日銀が3日に公表した「日本銀行が保有する国債の銘柄別残高」によると、3月30日現在の保有国債残高は416.4兆円と前月末に比べて2.3兆円減少した。2月28日に通告した「残存25年超」の買い入れから、金額を100億円減額して700億円としたことや、奇数月で変動利付債の買い入れがなかったことなどが影響したとみられている。
日銀は、10年債利回りがゼロ%程度で推移するよう、長期国債を年間残高増加額を約80兆円を「めど」としつつ、買い入れを行う「イールドカーブ・コントロール(YCC)政策」を進めている。

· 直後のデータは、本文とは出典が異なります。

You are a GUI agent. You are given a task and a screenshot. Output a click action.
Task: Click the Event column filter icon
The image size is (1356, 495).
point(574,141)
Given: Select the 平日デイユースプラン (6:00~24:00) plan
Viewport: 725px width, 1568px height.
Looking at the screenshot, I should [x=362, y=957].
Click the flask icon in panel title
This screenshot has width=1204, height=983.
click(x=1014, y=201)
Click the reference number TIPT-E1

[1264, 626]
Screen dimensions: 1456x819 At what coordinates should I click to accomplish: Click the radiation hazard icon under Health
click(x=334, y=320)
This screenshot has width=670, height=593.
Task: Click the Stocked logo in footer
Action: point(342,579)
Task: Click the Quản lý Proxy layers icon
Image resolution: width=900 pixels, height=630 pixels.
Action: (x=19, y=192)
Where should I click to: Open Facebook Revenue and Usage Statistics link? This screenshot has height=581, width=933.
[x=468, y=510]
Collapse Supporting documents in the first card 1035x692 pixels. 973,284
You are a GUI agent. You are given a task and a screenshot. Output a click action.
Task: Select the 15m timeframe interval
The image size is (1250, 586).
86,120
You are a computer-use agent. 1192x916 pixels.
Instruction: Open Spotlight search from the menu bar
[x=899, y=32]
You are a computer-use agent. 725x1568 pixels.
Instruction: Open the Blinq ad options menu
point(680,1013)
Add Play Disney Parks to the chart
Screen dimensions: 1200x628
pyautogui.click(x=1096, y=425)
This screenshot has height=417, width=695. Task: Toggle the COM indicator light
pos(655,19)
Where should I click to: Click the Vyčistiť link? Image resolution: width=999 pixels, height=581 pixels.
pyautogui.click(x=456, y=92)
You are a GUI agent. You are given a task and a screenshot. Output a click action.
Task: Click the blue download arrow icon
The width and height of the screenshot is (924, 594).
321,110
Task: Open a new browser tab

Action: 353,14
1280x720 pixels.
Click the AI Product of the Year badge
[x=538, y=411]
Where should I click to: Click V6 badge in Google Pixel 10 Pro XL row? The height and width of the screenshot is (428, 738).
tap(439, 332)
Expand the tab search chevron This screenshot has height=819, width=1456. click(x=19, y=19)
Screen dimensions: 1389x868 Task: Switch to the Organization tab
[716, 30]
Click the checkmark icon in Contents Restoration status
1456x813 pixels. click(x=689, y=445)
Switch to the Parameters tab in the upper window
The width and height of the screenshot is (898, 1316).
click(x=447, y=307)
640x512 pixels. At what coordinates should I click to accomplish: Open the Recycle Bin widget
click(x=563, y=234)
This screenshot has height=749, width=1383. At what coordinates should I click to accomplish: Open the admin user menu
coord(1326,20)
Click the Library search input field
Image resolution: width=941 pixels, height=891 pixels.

三菱UFJモルガン・スタンレー証券・シニア債券ストラテジストの稲留克俊氏は、「日銀が着々と国債市場から撤退しているYCC政策は良くできた枠組み」との見方を示した。その上で、「流動性やボラティリティーの低下などの悪影響を踏まえると、国債市場に対する日銀の介入度合いがまだ強すぎる。『めど』の表現が増加額の曖昧さを醸し出しているが、黒田総裁は問題が生じていないと強調しているため、日銀新執行部体制でも当面、このままの表現で続けるのではないか」との見方を示した。